The Model T was a simple car, powered by a 4 cylinder engine that produced 20 hp, but didn’t even have a water pump. Initially, all Model Ts were started via a hand crank. This changed over the years and by 1919 most were equipped with self starters and batteries. It had a three-speed transmission: two speeds forward and one in reverse. Motion was controlled by three floor pedals and a floor lever—none of them a throttle (it was on the steering wheel). Braking was done via a transmission brake, which was part of the three pedal configuration. The suspension had transversely mounted semi-elliptic springs, coupled with a solid beam front axle forged from a single piece of vanadium steel. Power reached the rear differential through a single universal joint attached to a torque tube.

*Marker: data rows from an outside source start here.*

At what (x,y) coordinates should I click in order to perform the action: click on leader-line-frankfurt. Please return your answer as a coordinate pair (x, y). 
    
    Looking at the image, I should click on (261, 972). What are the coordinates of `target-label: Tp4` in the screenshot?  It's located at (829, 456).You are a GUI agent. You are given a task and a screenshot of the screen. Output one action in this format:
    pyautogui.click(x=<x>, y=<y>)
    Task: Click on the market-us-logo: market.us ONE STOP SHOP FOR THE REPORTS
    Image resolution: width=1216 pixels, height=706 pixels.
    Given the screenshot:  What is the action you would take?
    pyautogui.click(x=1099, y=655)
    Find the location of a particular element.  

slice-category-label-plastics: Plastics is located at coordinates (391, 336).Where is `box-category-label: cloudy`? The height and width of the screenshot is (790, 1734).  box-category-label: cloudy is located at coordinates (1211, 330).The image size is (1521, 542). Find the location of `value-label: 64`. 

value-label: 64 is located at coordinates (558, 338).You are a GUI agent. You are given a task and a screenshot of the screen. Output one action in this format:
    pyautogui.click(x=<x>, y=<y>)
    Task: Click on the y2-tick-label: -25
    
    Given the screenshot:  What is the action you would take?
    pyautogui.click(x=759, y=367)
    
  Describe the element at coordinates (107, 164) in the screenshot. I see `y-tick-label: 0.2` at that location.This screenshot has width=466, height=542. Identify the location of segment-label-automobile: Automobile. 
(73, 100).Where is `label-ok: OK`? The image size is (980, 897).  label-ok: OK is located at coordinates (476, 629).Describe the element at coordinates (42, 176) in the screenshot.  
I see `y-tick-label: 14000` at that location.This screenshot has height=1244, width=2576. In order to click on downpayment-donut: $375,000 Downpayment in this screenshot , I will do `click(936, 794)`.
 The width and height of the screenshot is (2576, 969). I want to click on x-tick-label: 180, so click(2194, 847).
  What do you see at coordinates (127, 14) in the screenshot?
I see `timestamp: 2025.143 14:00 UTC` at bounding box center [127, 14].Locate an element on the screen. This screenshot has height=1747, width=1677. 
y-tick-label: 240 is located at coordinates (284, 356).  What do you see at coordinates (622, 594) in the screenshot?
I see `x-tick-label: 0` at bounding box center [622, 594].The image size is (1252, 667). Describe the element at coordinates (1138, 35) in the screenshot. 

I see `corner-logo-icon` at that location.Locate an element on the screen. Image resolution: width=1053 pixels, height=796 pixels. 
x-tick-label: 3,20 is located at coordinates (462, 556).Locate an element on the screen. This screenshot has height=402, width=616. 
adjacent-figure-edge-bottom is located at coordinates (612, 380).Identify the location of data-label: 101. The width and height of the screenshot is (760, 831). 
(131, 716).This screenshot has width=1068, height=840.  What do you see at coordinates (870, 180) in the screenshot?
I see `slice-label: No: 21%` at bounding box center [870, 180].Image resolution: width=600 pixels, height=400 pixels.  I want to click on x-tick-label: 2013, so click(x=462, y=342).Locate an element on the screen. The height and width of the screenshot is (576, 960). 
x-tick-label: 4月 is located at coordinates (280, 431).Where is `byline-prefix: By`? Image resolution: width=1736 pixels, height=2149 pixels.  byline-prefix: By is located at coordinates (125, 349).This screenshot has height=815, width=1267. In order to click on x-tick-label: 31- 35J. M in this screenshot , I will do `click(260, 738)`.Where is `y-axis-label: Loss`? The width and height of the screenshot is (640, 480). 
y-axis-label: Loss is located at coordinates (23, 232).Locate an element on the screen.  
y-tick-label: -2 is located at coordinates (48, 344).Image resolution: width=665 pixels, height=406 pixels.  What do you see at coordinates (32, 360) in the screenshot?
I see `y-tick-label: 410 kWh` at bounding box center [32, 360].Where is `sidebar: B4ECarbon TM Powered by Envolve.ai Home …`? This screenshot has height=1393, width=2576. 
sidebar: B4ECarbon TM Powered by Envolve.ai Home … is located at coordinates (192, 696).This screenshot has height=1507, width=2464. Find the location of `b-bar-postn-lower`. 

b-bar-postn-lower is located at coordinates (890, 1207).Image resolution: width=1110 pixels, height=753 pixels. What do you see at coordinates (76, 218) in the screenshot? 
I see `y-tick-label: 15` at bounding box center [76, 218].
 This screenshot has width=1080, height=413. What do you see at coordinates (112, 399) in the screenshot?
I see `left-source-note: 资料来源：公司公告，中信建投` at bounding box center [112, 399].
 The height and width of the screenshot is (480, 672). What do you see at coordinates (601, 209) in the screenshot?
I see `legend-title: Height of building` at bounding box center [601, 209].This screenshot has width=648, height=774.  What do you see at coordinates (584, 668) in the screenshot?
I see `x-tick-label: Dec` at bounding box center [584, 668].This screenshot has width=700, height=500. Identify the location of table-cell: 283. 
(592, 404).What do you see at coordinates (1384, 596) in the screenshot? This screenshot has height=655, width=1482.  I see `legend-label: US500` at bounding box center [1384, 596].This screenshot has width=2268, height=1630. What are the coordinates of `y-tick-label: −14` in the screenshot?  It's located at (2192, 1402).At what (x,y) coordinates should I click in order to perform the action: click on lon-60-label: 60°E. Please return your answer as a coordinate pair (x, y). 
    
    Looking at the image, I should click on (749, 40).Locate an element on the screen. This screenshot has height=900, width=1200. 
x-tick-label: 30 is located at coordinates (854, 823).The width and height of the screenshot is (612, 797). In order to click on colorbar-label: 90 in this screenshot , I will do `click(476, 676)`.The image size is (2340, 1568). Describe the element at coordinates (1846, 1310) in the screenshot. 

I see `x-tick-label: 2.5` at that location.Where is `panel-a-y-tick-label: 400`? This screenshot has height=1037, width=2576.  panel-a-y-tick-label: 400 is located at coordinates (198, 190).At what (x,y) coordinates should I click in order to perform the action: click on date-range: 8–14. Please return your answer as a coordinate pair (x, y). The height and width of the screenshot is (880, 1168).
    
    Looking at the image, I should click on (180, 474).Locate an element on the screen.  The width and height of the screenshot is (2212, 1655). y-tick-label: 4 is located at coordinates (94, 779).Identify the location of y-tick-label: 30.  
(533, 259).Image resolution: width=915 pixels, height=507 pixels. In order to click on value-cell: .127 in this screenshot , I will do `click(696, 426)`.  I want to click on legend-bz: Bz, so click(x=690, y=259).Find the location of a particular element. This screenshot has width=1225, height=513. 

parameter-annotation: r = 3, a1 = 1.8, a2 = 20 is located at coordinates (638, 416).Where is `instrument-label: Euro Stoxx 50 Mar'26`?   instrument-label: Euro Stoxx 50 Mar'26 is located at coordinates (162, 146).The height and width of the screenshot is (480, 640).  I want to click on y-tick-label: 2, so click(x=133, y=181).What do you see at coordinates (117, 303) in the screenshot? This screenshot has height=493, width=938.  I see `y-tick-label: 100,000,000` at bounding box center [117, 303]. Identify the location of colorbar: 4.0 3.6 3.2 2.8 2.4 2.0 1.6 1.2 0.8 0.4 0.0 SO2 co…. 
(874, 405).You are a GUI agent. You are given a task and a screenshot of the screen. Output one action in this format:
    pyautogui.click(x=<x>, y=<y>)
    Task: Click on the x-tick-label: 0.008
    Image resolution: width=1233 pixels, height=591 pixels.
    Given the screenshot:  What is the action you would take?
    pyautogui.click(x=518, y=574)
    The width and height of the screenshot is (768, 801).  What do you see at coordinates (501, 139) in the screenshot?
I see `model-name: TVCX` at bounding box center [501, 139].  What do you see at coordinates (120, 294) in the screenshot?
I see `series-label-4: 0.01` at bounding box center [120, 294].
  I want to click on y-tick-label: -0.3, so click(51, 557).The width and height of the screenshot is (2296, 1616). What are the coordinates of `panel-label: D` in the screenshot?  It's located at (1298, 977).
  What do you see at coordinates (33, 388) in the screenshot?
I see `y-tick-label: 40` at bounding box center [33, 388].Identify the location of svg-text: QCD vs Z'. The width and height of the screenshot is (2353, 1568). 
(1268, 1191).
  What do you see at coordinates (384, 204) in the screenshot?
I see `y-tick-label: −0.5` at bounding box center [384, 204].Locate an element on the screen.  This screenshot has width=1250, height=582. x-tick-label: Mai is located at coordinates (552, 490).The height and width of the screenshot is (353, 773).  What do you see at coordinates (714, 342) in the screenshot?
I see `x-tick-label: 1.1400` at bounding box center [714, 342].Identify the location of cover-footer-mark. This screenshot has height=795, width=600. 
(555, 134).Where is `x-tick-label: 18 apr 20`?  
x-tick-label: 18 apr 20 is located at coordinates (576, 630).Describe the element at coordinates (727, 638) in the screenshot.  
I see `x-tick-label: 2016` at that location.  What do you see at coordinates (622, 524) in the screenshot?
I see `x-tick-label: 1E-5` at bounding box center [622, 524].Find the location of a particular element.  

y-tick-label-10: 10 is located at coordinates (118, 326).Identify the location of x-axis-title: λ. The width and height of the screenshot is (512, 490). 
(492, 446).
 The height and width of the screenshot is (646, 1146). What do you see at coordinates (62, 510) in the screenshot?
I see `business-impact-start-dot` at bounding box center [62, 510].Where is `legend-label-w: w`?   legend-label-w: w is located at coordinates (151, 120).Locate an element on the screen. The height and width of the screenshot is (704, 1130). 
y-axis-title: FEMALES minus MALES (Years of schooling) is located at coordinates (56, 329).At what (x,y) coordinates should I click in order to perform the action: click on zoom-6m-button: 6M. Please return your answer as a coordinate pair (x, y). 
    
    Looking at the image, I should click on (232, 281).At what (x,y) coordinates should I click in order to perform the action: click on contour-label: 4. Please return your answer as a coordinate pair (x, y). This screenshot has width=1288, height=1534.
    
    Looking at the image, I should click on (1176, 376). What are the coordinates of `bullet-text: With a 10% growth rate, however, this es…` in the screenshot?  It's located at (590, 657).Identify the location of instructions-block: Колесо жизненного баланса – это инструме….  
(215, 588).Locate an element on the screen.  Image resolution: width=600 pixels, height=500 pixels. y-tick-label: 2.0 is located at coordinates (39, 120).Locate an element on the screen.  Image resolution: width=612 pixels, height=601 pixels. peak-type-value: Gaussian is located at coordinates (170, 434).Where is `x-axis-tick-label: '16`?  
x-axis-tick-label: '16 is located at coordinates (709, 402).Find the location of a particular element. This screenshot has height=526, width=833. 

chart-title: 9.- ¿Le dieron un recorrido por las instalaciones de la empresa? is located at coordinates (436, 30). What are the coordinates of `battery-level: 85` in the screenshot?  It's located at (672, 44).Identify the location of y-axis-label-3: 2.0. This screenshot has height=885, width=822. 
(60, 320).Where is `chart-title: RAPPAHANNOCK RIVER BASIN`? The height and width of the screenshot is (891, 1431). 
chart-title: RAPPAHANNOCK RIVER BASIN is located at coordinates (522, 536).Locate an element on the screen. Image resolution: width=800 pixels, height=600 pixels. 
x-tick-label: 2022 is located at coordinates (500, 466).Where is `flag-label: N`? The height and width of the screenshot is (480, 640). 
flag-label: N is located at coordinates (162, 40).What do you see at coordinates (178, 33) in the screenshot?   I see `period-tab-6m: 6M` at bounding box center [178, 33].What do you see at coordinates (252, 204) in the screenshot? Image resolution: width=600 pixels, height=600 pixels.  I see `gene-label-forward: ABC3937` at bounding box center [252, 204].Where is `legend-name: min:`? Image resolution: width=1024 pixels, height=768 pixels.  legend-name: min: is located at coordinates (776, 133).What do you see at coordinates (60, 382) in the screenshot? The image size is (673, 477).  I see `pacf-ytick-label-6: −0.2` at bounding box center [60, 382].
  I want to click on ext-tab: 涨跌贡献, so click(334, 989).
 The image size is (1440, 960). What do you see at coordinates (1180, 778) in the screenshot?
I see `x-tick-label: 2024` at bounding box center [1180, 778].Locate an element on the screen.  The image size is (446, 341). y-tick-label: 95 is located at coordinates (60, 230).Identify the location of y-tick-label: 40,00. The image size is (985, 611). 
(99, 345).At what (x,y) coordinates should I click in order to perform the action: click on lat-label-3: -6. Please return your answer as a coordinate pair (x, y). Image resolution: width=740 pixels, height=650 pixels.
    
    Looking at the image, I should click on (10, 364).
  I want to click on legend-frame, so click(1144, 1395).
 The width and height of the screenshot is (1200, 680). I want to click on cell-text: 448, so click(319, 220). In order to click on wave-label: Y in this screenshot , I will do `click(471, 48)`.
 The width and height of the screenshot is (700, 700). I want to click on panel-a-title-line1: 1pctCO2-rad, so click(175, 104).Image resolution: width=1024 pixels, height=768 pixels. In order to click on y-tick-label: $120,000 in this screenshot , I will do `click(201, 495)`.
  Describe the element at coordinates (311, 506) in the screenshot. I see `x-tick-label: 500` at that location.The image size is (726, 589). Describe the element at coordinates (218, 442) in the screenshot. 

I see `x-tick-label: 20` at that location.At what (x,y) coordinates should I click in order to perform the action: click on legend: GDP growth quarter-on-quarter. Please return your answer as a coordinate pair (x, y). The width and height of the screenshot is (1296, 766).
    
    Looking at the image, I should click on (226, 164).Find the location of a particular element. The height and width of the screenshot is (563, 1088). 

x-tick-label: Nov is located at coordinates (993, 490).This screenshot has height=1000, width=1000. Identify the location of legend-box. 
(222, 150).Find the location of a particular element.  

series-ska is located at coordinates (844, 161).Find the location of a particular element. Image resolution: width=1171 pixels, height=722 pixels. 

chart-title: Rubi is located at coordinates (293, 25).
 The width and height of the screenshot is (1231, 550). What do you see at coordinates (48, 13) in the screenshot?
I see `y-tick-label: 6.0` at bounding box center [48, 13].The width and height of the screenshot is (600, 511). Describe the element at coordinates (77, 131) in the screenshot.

There were scores of available Model T bodies—roadster, coupe, sedan, turtleback, pickup, sedan delivery, and others. This re-release kit by AMT/Round 2 brings us the “Tall T” body and a roadster. The roadster body can be mated with a turtle deck, stock pickup bed or a shortened pickup bed and comes with the top up or down. This is not quite as many options as the factory made, but is more than most models and enough that I really didn’t know where to start. In the end I built a stock coupe to match the roadster pickup that I built from an earlier version. I saw one small glitch in the roadster body—there was a lump of plastic on the cowl that had to be ground down for the interior to fit. I had no other problems with the build--everything else fits the way it’s supposed to.
This kit is very simple but does accurately represent a mid-20s Ford Model T. It goes together easily and you have the option of building a coupe, roadster or pickup like it would have come from the factory or as a hot rod, complete with a late 50s/early 60s style V8 and wide white slicks. In fact, there are enough parts in this one that you can build two complete kits, though one of them will have to be stock and the other will have to be a hot rod.
Highly recommended.
My sincere thanks to Round2 Models for this review sample!